То есть, согласно этому подходу, дети в учреждении — это прежде всего дети. Им, как и обычным детям, нужны отношения, похожие на семейные, уход, похожий на семейный, чтобы им аккуратно поменяли пеленку, аккуратно помыли, помазали лосьоном от опрелостей, добавили в ванну пенку, как это происходит в нашей современной городской культуре. Ребенок без тяжелых патологий в нашем обществе получает образование — значит, и детям с инвалидностью это должно быть доступно. Через игру можно научить ребенка с инвалидностью хотя бы базовым навыкам: есть ложкой, ходить или самостоятельно одеваться, если это позволяет состояние его рук и ног. Ребенку и вообще человеку нужно какое-то разнообразие: прогулки, экскурсии, праздники, дни рождения. Все это волонтеры пытались предоставить детям в ДДИ: от обучения навыкам самообслуживания, поездкам на фонтаны в Петергоф и раздачи игрушек до простого перемещения // пересаживания из кровати в ортопедическую коляску, чтобы ребенок смотрел не в потолок, а по сторонам. Эти практики наталкивались на довольно сильное сопротивление санитарок. Они воспринимали волонтеров не как помощников детей, а как своих помощников, потому что в интернате не хватало рабочих рук. Когда санитарки видели, что волонтеры не слишком-то торопятся брать на себя их обязанности, у них начинались вопросы: «Почему ты кормишь трех детей, пока я успеваю накормить десять?», «А зачем ты вообще берешь этого овоща, достаешь его из кровати, сажаешь в коляску и пляшешь вокруг него? Что за странные игры?». В общем, разница в представлениях санитарок и волонтеров о том, что такое инвалидность, проявлялась весьма отчетливо.

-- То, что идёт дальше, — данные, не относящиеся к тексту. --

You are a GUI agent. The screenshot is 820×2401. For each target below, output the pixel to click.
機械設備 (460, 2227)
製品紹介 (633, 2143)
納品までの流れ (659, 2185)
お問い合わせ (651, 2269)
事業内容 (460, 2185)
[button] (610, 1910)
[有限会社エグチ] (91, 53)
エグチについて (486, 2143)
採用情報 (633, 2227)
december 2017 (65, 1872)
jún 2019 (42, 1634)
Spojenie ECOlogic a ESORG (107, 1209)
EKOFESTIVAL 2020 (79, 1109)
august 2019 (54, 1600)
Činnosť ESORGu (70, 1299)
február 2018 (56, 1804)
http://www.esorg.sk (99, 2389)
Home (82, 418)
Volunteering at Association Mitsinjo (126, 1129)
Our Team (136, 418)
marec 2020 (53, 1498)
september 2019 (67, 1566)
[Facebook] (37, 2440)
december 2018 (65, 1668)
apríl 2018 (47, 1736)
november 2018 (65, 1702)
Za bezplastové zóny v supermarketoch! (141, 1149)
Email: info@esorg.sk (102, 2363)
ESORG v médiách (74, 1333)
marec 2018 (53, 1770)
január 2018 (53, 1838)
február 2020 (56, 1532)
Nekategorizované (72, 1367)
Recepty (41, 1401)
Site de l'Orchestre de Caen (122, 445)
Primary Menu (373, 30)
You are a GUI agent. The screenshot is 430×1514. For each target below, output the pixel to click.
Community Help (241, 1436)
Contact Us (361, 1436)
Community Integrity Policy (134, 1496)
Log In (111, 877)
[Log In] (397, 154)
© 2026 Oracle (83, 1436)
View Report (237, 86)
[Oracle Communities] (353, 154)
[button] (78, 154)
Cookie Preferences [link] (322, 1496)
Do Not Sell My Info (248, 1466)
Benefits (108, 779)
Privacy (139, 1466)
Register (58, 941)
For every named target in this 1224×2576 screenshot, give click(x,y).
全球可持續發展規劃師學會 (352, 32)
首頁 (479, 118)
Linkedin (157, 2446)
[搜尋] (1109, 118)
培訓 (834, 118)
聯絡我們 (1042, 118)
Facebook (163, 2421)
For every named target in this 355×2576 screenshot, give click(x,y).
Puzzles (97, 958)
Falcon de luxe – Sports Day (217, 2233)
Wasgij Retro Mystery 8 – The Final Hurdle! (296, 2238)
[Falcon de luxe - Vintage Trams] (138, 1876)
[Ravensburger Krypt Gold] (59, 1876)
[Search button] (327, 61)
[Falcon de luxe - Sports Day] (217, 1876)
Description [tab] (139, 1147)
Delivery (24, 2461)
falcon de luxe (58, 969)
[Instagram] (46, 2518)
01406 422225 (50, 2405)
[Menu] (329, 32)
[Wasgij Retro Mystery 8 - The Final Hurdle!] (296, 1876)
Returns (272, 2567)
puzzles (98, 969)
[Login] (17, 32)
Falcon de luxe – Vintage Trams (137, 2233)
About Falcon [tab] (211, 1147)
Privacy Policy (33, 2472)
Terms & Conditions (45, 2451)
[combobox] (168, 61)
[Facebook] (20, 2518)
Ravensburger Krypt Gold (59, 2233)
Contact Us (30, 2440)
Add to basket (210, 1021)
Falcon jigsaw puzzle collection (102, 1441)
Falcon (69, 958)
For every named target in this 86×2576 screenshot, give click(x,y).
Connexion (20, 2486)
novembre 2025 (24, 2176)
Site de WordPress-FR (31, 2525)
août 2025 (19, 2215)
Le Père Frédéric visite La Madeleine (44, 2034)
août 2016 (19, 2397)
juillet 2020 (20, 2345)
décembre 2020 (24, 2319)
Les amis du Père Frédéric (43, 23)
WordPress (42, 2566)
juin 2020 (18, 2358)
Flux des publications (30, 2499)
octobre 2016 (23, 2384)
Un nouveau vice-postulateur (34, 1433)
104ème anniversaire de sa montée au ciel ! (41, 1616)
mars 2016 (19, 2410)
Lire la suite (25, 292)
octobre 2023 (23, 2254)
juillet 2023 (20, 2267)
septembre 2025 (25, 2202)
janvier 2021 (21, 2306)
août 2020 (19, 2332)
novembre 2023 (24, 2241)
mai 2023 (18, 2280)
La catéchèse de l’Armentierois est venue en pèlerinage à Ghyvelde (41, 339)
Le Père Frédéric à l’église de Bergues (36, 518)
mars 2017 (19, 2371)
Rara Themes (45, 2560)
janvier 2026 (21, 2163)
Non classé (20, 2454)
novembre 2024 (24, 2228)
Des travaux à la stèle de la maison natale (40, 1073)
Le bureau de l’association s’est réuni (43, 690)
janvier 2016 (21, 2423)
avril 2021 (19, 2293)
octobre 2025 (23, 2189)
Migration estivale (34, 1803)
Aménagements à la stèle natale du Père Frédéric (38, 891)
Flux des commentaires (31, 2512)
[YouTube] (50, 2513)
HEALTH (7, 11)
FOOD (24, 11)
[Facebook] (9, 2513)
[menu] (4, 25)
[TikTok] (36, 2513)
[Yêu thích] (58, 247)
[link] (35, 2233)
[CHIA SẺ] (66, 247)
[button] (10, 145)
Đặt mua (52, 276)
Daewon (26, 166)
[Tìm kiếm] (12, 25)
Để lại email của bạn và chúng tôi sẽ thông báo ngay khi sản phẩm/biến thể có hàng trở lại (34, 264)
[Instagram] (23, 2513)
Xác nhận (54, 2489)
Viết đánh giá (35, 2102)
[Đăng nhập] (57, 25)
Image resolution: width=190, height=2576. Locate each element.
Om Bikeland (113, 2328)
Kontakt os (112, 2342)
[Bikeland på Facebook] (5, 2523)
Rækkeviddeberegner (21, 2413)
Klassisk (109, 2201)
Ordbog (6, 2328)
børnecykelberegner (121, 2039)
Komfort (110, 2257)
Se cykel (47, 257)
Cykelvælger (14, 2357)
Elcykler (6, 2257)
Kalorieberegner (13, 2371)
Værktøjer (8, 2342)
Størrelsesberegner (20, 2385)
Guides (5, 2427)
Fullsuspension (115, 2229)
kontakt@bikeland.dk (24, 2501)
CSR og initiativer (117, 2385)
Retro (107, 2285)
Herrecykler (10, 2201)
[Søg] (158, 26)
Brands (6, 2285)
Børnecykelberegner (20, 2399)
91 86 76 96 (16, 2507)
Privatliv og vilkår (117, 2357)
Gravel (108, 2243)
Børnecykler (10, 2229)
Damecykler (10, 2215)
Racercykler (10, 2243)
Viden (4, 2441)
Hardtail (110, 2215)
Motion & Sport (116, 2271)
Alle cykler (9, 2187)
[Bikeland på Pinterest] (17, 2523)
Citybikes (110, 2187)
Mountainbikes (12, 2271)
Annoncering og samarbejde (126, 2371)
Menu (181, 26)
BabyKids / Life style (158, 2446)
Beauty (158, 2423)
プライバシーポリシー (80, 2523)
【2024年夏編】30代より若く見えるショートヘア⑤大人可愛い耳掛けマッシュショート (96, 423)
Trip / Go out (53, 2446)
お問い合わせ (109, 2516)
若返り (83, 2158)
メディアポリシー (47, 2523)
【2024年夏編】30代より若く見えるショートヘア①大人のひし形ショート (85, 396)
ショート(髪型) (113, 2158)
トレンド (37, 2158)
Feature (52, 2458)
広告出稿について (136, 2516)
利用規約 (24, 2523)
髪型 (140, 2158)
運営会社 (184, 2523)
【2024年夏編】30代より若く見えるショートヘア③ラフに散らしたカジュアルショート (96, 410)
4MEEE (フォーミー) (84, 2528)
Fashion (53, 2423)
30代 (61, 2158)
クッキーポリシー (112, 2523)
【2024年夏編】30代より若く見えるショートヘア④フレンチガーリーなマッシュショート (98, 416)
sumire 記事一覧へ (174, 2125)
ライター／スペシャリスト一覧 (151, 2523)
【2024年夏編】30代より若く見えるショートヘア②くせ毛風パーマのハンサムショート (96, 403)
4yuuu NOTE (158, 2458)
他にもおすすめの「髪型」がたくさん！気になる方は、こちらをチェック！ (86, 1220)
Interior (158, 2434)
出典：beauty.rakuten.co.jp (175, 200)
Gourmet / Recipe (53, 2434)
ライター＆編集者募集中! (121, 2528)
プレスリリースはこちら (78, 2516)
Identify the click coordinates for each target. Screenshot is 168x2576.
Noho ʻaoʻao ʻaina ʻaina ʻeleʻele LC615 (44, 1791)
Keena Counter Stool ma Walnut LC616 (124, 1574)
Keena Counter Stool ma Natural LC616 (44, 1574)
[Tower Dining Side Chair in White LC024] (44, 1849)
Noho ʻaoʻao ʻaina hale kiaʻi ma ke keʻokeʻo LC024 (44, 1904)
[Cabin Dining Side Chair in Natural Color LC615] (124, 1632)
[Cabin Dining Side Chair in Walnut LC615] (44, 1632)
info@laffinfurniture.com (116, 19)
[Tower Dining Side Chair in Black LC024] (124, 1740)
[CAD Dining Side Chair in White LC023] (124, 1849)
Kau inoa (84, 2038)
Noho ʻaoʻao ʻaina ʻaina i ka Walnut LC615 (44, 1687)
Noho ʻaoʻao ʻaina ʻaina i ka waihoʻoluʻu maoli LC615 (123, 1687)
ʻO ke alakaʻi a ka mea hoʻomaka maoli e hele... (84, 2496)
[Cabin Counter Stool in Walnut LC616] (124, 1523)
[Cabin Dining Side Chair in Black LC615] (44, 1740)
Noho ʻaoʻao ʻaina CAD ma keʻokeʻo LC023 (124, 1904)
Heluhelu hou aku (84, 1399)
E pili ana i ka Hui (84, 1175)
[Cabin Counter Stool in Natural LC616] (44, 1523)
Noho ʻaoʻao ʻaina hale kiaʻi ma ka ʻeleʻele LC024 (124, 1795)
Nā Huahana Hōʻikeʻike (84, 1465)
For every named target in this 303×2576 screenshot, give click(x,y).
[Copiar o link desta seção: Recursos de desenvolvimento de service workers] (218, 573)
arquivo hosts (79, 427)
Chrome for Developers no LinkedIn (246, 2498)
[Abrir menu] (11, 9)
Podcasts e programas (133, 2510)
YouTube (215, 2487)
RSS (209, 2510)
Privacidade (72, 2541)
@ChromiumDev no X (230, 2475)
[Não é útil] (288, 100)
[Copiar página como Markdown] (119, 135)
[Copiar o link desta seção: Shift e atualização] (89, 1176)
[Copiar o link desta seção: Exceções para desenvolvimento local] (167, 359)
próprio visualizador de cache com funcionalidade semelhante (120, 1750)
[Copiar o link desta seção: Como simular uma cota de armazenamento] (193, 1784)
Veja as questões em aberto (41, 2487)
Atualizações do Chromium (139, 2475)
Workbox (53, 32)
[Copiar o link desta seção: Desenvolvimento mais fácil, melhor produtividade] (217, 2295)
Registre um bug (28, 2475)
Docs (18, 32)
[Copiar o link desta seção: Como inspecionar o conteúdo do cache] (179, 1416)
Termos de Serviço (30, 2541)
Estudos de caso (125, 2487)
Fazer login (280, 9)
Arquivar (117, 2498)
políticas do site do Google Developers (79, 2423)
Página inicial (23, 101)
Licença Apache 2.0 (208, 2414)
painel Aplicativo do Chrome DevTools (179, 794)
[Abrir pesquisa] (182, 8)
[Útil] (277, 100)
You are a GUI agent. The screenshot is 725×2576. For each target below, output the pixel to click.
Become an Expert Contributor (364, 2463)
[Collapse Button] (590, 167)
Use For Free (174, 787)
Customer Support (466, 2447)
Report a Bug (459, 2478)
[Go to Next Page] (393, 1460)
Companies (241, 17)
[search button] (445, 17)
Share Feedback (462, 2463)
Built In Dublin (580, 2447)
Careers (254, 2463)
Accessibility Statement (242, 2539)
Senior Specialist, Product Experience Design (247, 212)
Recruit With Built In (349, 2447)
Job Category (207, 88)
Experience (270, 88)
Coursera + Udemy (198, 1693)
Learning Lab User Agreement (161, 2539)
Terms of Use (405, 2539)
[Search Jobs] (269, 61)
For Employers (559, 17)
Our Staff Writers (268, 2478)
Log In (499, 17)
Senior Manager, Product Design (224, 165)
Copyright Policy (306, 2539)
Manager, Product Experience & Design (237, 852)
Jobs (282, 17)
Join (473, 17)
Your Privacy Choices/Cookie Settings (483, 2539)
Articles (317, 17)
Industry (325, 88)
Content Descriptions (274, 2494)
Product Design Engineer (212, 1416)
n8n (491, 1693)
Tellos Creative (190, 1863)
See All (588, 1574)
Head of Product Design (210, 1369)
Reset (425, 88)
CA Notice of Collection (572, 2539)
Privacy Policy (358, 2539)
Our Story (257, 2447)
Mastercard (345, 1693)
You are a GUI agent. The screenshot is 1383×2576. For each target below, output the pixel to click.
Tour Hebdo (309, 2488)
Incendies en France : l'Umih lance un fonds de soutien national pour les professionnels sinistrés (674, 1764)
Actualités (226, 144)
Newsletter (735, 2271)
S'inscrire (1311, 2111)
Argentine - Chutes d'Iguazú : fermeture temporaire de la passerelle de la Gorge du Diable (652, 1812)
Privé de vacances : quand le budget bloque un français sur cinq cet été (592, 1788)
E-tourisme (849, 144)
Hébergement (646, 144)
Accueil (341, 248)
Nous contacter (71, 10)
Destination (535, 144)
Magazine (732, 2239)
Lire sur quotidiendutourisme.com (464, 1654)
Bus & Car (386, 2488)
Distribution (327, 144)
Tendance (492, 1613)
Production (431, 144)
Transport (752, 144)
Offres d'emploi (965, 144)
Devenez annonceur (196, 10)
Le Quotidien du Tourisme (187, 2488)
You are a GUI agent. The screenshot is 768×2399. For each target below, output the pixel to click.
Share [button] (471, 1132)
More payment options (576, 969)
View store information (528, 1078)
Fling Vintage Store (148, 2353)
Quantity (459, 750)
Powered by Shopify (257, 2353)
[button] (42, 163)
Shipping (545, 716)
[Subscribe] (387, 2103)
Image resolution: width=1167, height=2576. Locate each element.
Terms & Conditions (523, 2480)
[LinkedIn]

Дело не только в разнице подходов — деятельность волонтеров затрудняла привычную работу учреждения. Например, они приносили детям игрушки, а санитарки их выкидывали, потому что ребенок начинал играть, шуметь, а санитарки считали, что это мешает другим детям спать. Кроме того, когда ребенок спит и ни с кем не коммуницирует, спокойнее самой санитарке. Поэтому дети были, можно сказать, отучены коммуницировать. Ведь, если ребенок начинает плакать, можно просто не обращать внимания — и он поймет: никто не реагирует, значит нет смысла плакать. Когда волонтеры пришли в ДДИ, дети вообще поначалу на них не реагировали. Я сама видела, что, если из дома ребенка (где оставшиеся без опеки находятся до четырех лет) привозили нового подопечного, он первое время вообще никак не коммуницировал. Лишь после того, как волонтеры тормошили его, он начинал общаться, кричать, что-то требовать, плакать. Однако такое поведение очень неудобно санитаркам, и их можно понять, потому что целый день работать с тринадцатью плачущими детьми, которым ты не во всем можешь помочь, — это очень тяжело. Раньше в рамках учреждения находили какой-то баланс: дети не коммуницировали, а санитарки справлялись со своими обязанности. Волонтеры, хотя и взяли на себя часть работы санитарок, сделали детей более требовательными. Поэтому заведенный в ДДИ порядок перестал работать. Хотя со временем эти две группы находили точки соприкосновения. Некоторые санитарки замечали успехи детей и признавали, что волонтерская работа имеет какой-то эффект. Но этого недостаточно, чтобы говорить о систематическом сближении подходов.

Перспективы реформирования ДДИ

Обеспечить среду, где человек с инвалидностью не испытывал бы проблем с социализацией, можно только вне крупных интернатов. Для детей такой средой является семья. Социальная политика должна быть нацелена на то, чтобы родители не отказывались от детей с инвалидностью, а сирот усыновляли. И некоторый прогресс в этом направлении уже достигнут.

Так, одна из НКО стала заниматься профилактикой отказов от детей с синдромом Дауна. Инициативу поддержали на государственном уровне. Представителей НКО пустили в роддома, а врачам рекомендовали не уговаривать родителей отказываться от детей с синдромом Дауна. Это сработало — по крайней мере, в отношении благополучных семей. Конечно, есть семьи в трудной жизненной ситуации или неблагополучные, в которых ухаживать за таким ребенком некому. Но в то же время представление, будто главной причиной детской инвалидности является алко- или наркозависимость родителей, не соответствует действительности. Дети с нарушениями появляются в самых разных семьях.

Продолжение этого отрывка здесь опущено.